Recensione in anteprima “Curse of the dark Prince” di Ariana Nash

Con le potenti città di Seran e Loreen ormai cadute in mano agli elfi, e la fiamma oscura sfuggita ai propri vincoli, la situazione del principe Vasili Caville è più disperata che mai. Ma, per la prima volta in vita sua, non è solo. Con il formidabile Nikolas Yazdan al suo fianco, non tutto è perduto.
Solo che Nikolas è cambiato. Il retaggio degli Yazdan gli pesa addosso, e per quanto forte e ostinato lui sia, nessuno può resistere a lungo al richiamo della fiamma. E pur con tutti i suoi discorsi su onore e sacrificio, Vasili teme di stare perdendo Nikolas, e con lui ogni possibilità di sconfiggere gli elfi in via definitiva.
Amore, potere, controllo. Per salvare sia se stesso che Nikolas, Vasili dovrà rinunciare a tutto questo e abbracciare tutto ciò che un Caville è destinato ad essere. Perché al di sotto del palazzo in rovina, nascosta nel suo cuore, si cela la risposta a tutte le domande. E tutto quello che gli costerà… è l’amore.

 

Hi readers Sale e Pepe,

oggi vi parlo del libro “Curse of the dark Prince” di Ariana Nash.

Avevamo lasciato Nikolas e Vasili divisi dalla battaglia, con Niko disposto a tutto pur di riprendersi il suo “stronzetto di principe”. Questo terzo volume riparte proprio da lì, dalla sua corsa disperata per ritrovare Vasili e dalla consapevolezza che il tempo a loro disposizione è sempre meno. Con Seran e Loreen ormai cadute nelle mani degli elfi e la Fiamma quasi fuori controllo, la posta in gioco non è mai stata così alta.

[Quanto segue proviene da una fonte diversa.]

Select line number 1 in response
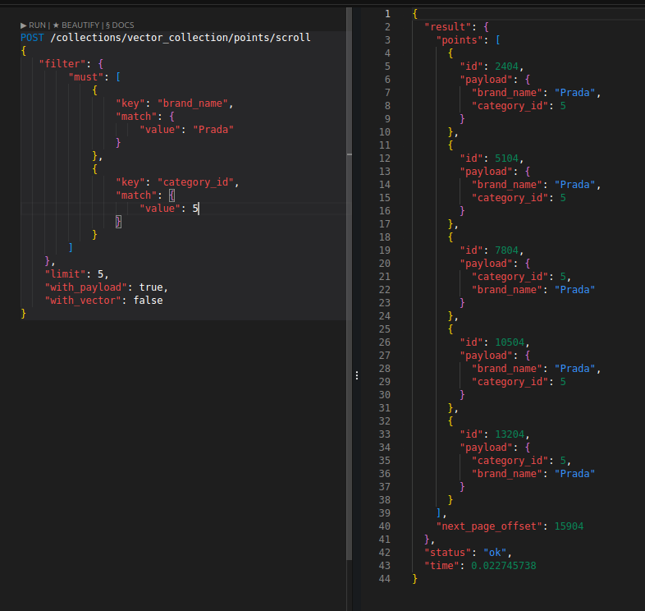Image resolution: width=645 pixels, height=611 pixels. [x=387, y=14]
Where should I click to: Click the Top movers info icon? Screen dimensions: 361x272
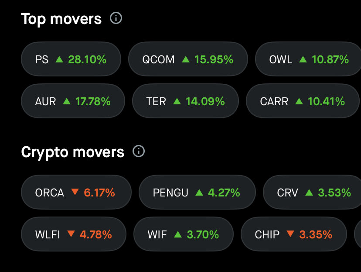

Devo ammettere una cosa, questo libro della trilogia non è riuscito davvero a sorprendermi, ma prima che arriviate a conclusioni sbagliate mi spiego meglio: molti degli sviluppi della trama li avevo intuiti con largo anticipo, comprese le difficoltà che i protagonisti avrebbero dovuto affrontare e alcune delle scelte decisive del finale. Anzi, ogni volta che le cose sembravano andare fin troppo bene, mi ritrovavo automaticamente ad aspettare il colpo di scena che avrebbe rimesso tutto in discussione. Forse è colpa dei primi due volumi, che mi avevano abituata a continui ribaltamenti o forse semplicemente di anni di serie fantasy e saghe varie. Eppure questa prevedibilità non ha influito negativamente sulla mia esperienza di lettura. La storia resta coinvolgente, il ritmo è serrato e la tensione non viene mai meno, anche grazie al conflitto interiore di Nikolas, sempre più schiacciato dal peso dell’eredità degli Yazdan, dal richiamo della Fiamma e dal suo amore per Vasili.

Parallelamente, anche Vasili continua il suo percorso di crescita, trovandosi costretto a mettere in discussione il proprio bisogno di controllo e a comprendere cosa significhi davvero amare qualcuno.

La parte che ho apprezzato di più è stata proprio l’evoluzione del loro rapporto. Dopo tanta diffidenza, scontri e sofferenza, vedere Nikolas e Vasili affrontare insieme le difficoltà e scegliersi finalmente l’un l’altro è stato estremamente appagante. Gli enemies sono ormai diventati lovers a tutti gli effetti, e ogni loro momento condiviso acquista un peso emotivo ancora maggiore proprio grazie al percorso fatto fin qui. Anche se ancora non si possono considerare una coppia convenzionale e rilassata.

Il finale, poi, è stato esattamente ciò che pensavo, dolce, romantico ed emozionante, ma anche un po’ malinconico, una conclusione che rende giustizia ai protagonisti e chiude il loro viaggio con il giusto equilibrio tra sacrificio, speranza e amore. Forse non il volume più sorprendente che io abbia mai letto, ma sicuramente una degna conclusione, capace di lasciarmi con il sorriso e un pizzico di nostalgia.